Uncertain Denomination of Crab Key: Currency in James Bond’s Jamaica
Where the sky meets the Caribbean Sea just off the coast of Jamaica, Ian Fleming peered towards the horizon and he saw an island, Crab Key. The private island of the German Chinese super villain Dr. No, Crab key is the setting of Fleming’s 1958 novel Dr. No. [slide]
It is here—30 miles north of Jamaica and 60 miles south of Cuba—that swirling oceanic currents and the currents of the circulation of capital converge.
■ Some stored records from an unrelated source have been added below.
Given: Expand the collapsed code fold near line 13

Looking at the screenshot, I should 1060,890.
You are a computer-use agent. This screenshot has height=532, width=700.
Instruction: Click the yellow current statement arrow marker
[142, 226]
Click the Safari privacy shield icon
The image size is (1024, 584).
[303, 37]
In this part of our presentation, I examine Fleming’s fictional island of Crab Key and the various currencies that circulate through it. [slide] The oceanic currents of criminal Chinese backchannels brought Dr. No from Shanghai to New York before he absconds to Harlem, Milwaukee, and eventually Crab Key a dependent territory of a dependent territory, Jamaica. Also at play in the novel, are the oceanic currents of the overseas Chinese that brought Dr. No’s chimeric Afro-Chinese henchmen—the Chigroes—from Hong Kong to Kingston. All of these currents converge on Crab Key. In this world of Cold War villains and heroes, currents of various currencies–mediums of exchange, stores of value— are circulated, laundered, and transferred through Crab Key.